The prime minister also revealed a change in the income tax rate for salaried individuals earning between Rs 600,000 and Rs 1.2 million. He said this group would now pay only 1% income tax annually, down from the previously announced 5% in the FY25 budget. However, Finance Minister Muhammad Aurangzeb had earlier mentioned a 2.5% tax for the same slab in his FY26 budget speech. This contradiction has caused some confusion among taxpayers.
In addition, PM Shehbaz said government employees will get a 10% salary increase. This comes as part of efforts to support the salaried class amid inflation. He mentioned that these changes reflect the government’s commitment to protecting vulnerable groups. The government aims to strike a balance between economic reforms and public relief.
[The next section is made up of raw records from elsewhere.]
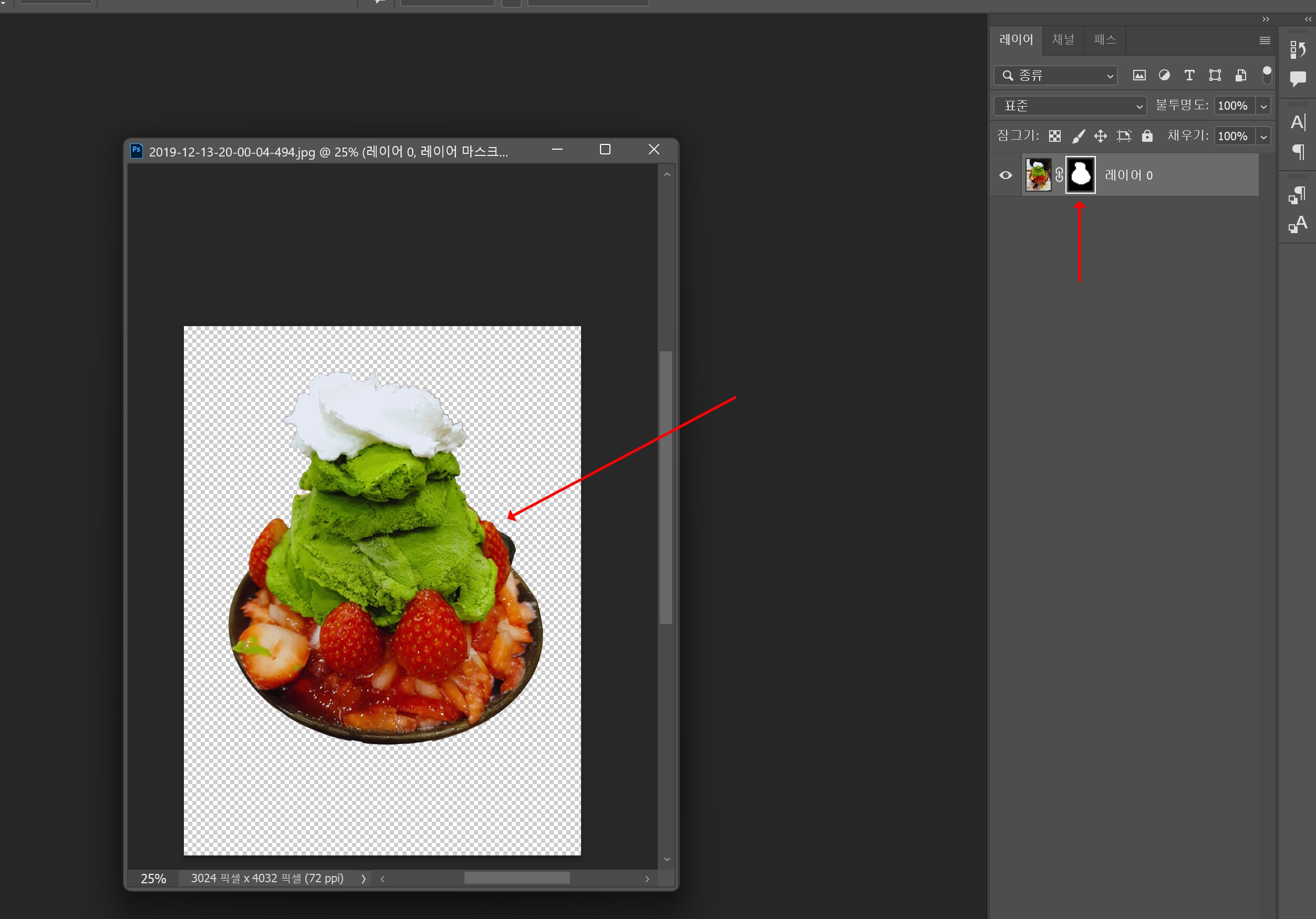Viewport: 1316px width, 919px height.
Task: Expand the 불투명도 opacity slider arrow
Action: click(x=1263, y=106)

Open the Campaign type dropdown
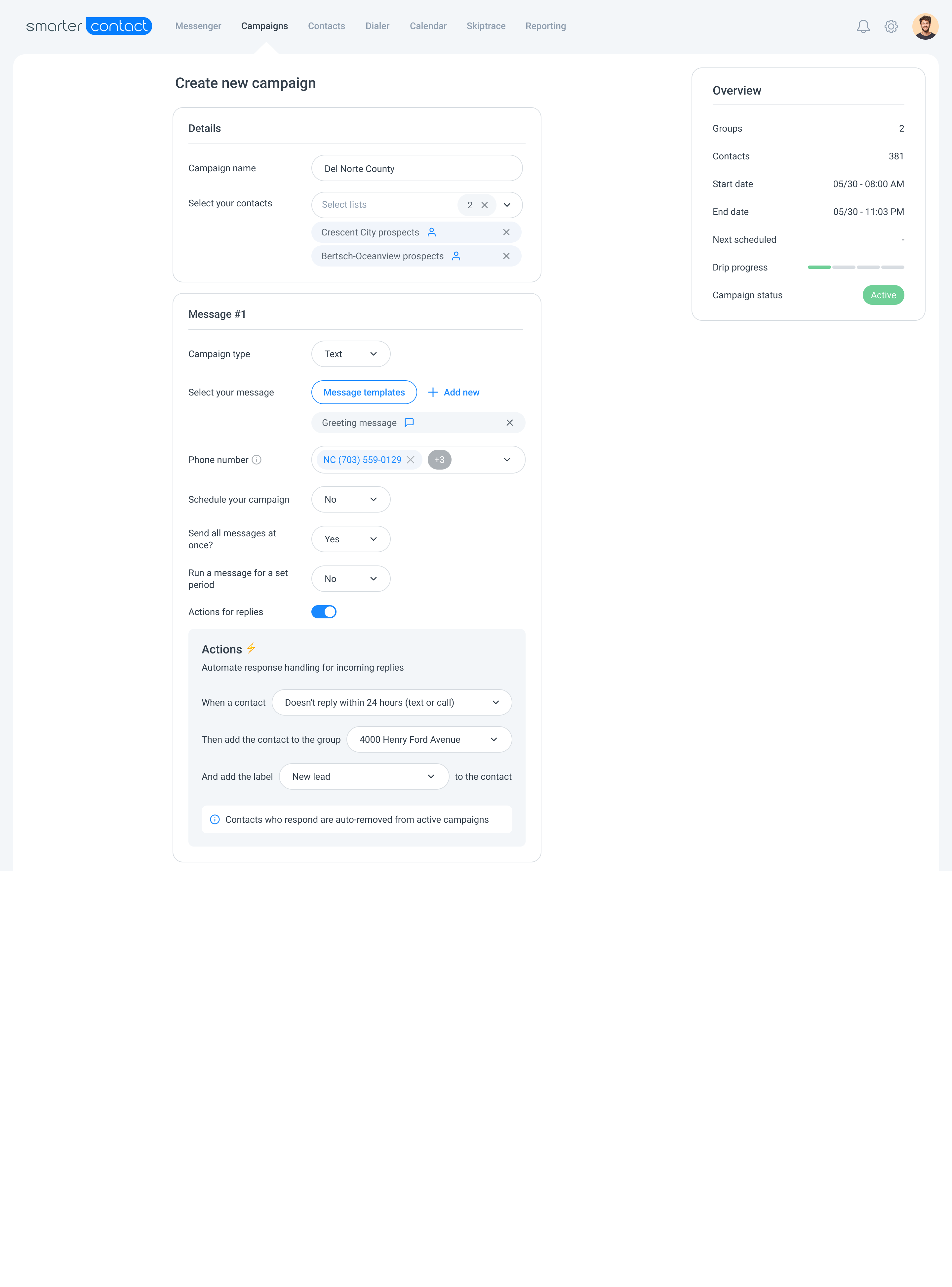[350, 354]

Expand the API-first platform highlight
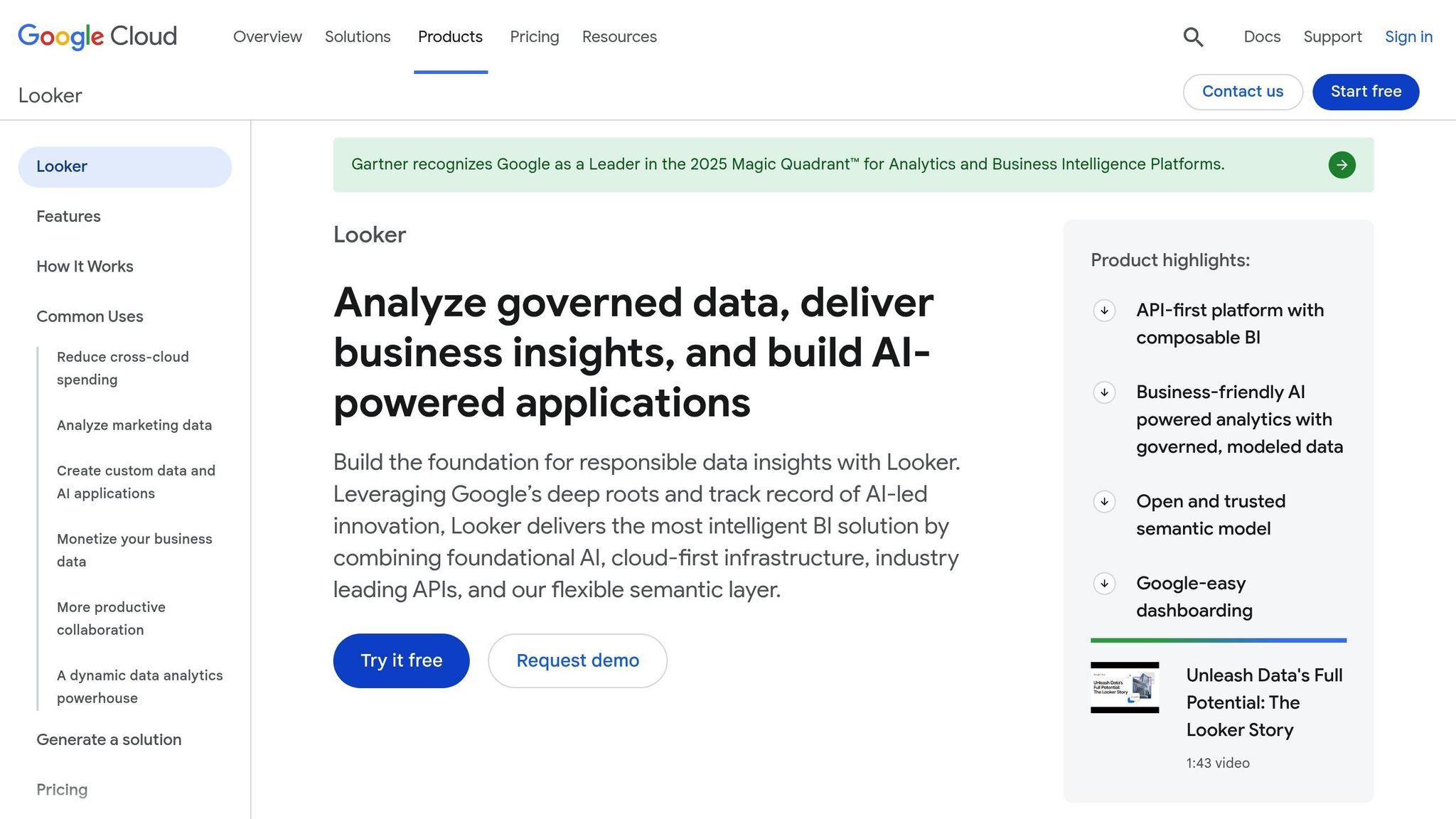(1103, 311)
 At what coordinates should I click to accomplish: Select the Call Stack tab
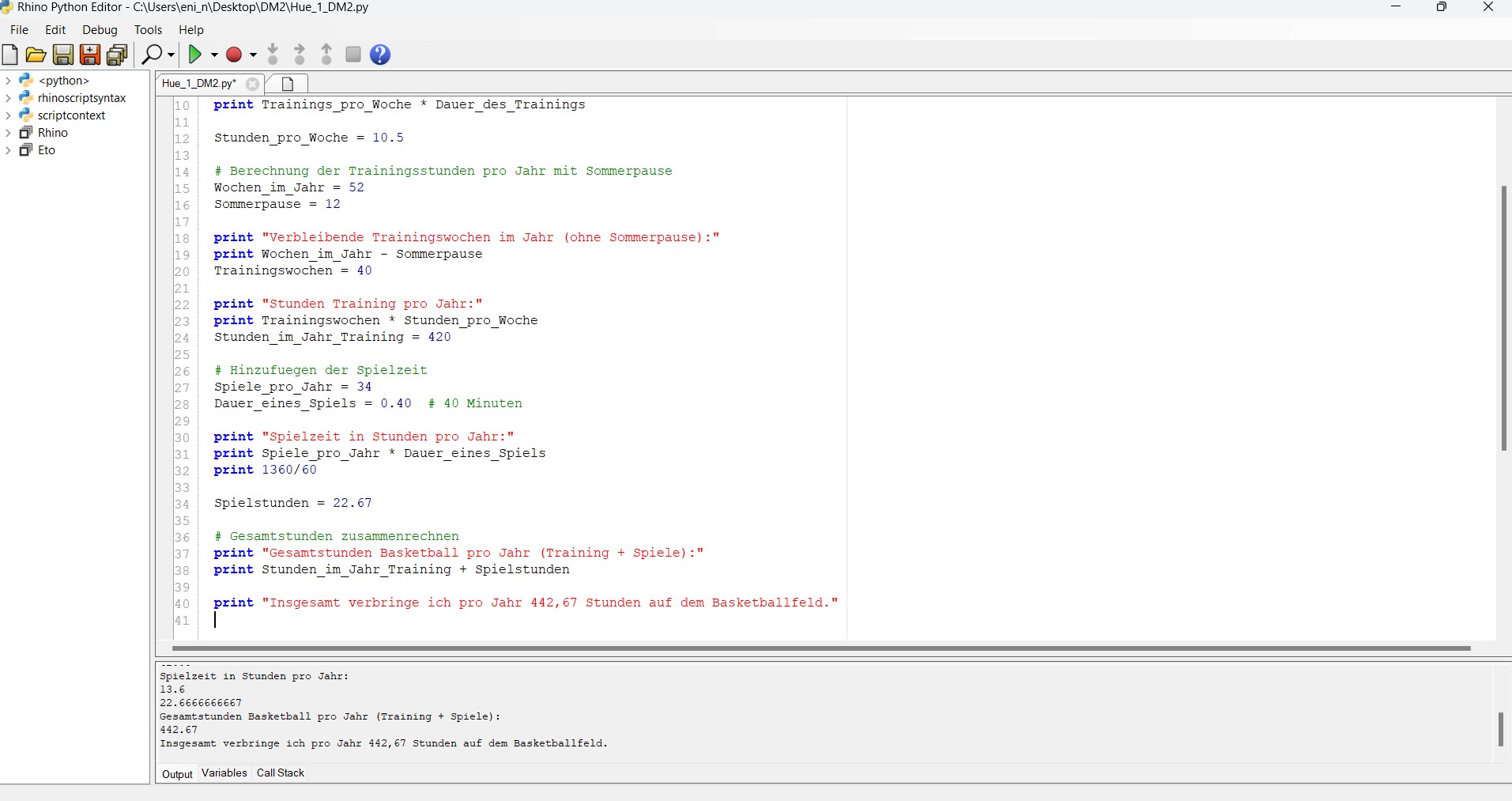click(279, 773)
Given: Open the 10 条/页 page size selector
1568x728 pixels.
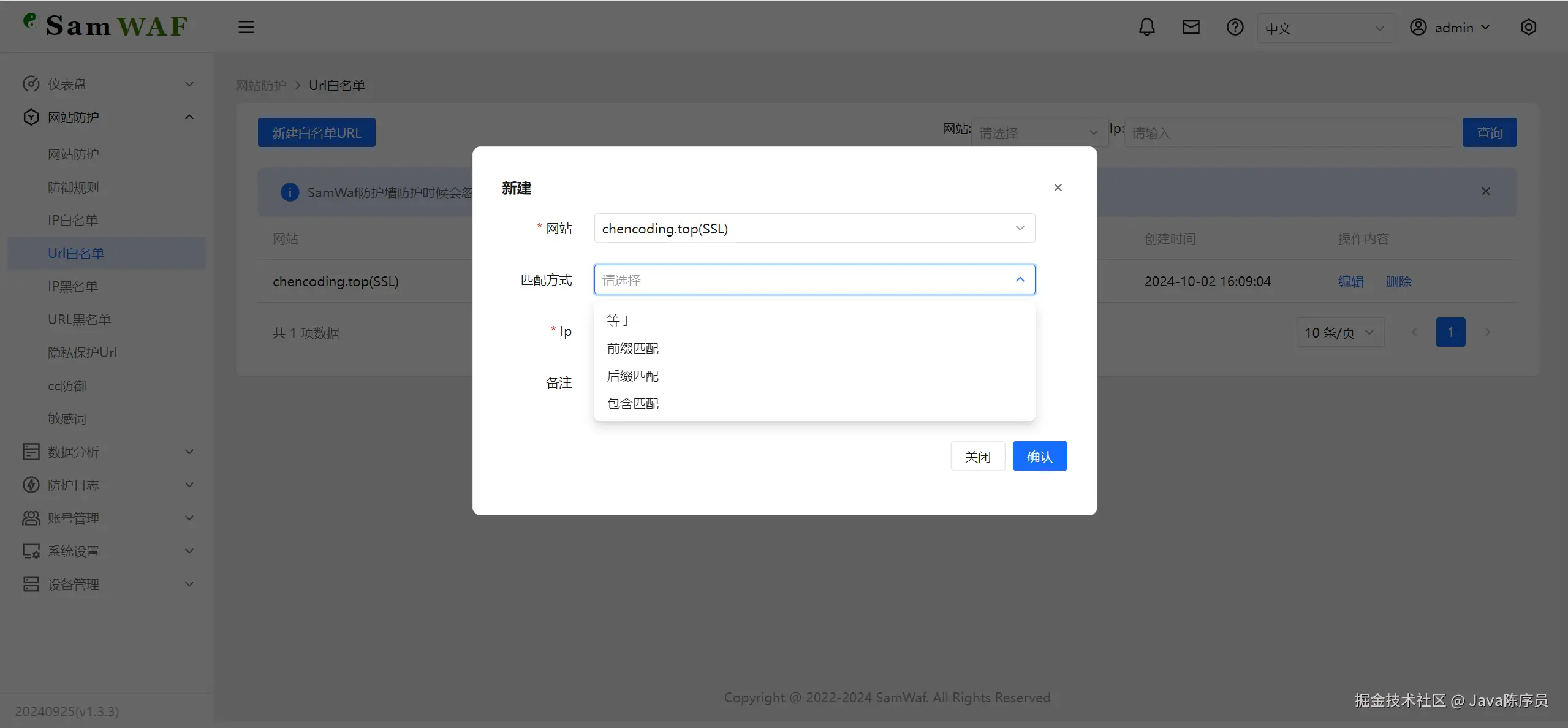Looking at the screenshot, I should click(x=1339, y=333).
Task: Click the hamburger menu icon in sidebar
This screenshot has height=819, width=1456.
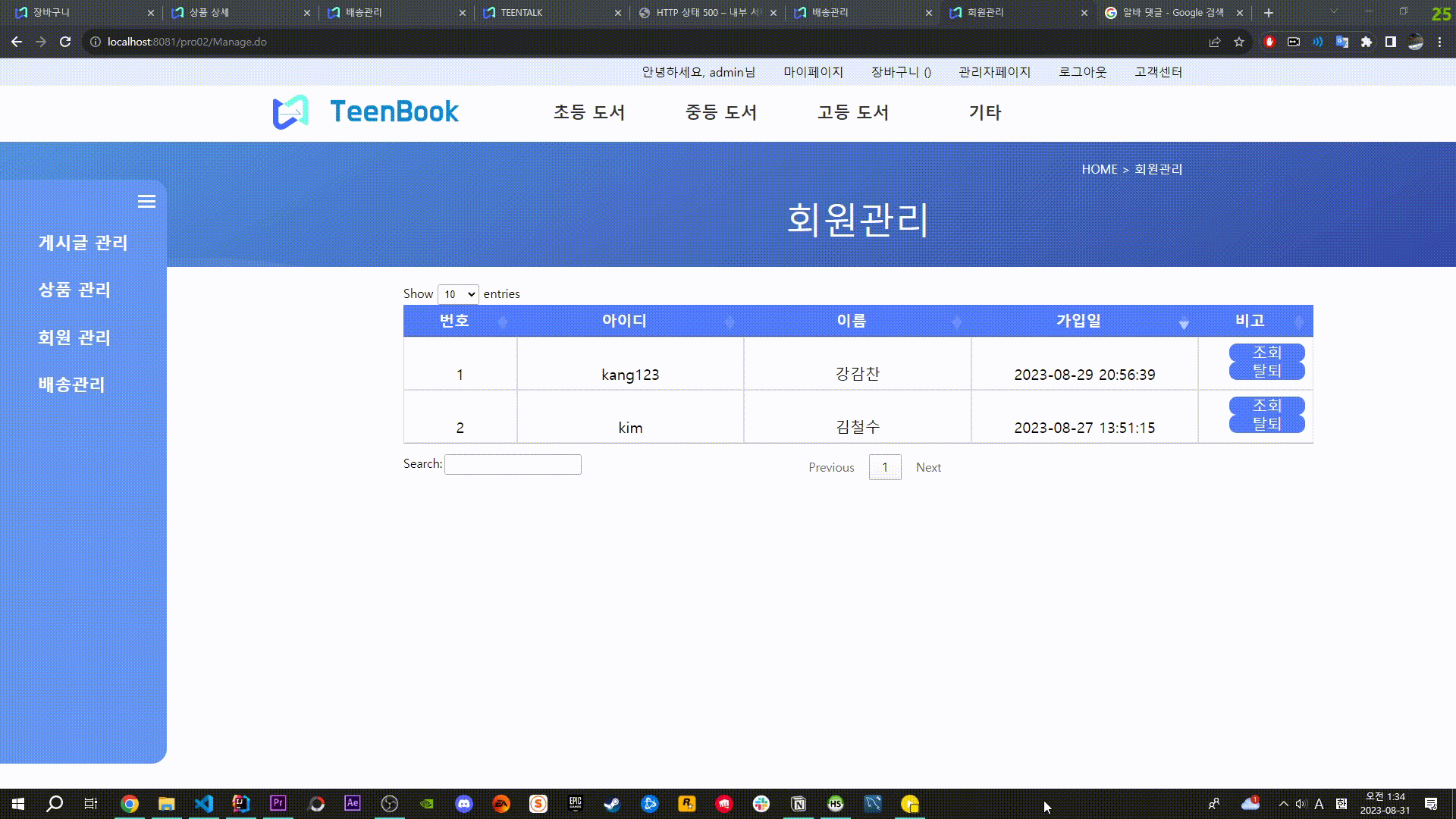Action: click(x=146, y=202)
Talking about national security, the PM stated that the government has expanded its fiscal space to address defence needs. He said regional tensions, particularly with India, made it necessary to boost defence spending. The Public Sector Development Programme (PSDP) has also received a Rs1 trillion allocation to meet development targets.
PM Shehbaz concluded by saying that Pakistan has avoided a sovereign default and is now on a stable path. He emphasized that the government will continue honouring international commitments. He believes these steps will help move the country toward long-term economic growth.